** Brief **
The entries below contain a line with "Communities & Collections" and a line with "COAR Notify [link] (1446, 2174)". Retype exactly everything from the first down to the second, both included, and nothing else.

** Provided entries **

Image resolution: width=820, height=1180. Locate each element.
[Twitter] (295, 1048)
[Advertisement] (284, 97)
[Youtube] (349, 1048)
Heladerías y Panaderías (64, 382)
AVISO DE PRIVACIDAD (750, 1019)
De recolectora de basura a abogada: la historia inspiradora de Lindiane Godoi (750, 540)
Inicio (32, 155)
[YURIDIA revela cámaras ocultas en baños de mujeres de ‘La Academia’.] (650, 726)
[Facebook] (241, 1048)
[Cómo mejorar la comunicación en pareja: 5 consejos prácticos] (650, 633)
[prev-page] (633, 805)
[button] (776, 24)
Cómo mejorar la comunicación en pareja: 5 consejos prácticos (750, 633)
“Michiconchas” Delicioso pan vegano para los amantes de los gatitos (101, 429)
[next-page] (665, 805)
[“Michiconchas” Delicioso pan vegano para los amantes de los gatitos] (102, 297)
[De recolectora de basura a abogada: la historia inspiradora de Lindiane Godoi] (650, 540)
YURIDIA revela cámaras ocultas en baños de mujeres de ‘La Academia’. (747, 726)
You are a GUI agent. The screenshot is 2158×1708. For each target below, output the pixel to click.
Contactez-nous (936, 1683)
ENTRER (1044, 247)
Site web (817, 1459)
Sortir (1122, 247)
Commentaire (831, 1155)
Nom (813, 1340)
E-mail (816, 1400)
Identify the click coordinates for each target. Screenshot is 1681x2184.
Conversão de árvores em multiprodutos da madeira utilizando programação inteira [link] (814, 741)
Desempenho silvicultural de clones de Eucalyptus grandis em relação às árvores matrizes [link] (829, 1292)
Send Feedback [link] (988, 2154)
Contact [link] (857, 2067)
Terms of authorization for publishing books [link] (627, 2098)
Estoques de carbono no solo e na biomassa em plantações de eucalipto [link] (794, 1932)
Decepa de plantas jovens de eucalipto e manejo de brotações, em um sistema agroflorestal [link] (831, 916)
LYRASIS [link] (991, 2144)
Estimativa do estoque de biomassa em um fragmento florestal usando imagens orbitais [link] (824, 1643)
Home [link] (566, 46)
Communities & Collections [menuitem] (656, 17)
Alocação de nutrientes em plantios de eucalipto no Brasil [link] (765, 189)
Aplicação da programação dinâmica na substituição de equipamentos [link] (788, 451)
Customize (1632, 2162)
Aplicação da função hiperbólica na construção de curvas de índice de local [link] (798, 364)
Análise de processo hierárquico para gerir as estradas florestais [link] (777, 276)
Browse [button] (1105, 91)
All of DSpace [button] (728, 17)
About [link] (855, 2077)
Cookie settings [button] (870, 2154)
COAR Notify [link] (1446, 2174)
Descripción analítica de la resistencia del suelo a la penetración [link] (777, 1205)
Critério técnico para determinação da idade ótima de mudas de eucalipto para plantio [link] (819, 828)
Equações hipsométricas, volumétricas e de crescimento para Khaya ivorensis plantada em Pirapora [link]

** Exercise output **
Communities & Collections [menuitem] (656, 17)
Alocação de nutrientes em plantios de eucalipto no Brasil [link] (765, 189)
Aplicação da programação dinâmica na substituição de equipamentos [link] (788, 451)
Customize (1632, 2162)
Aplicação da função hiperbólica na construção de curvas de índice de local [link] (798, 364)
Análise de processo hierárquico para gerir as estradas florestais [link] (777, 276)
Browse [button] (1105, 91)
All of DSpace [button] (728, 17)
About [link] (855, 2077)
Cookie settings [button] (870, 2154)
COAR Notify [link] (1446, 2174)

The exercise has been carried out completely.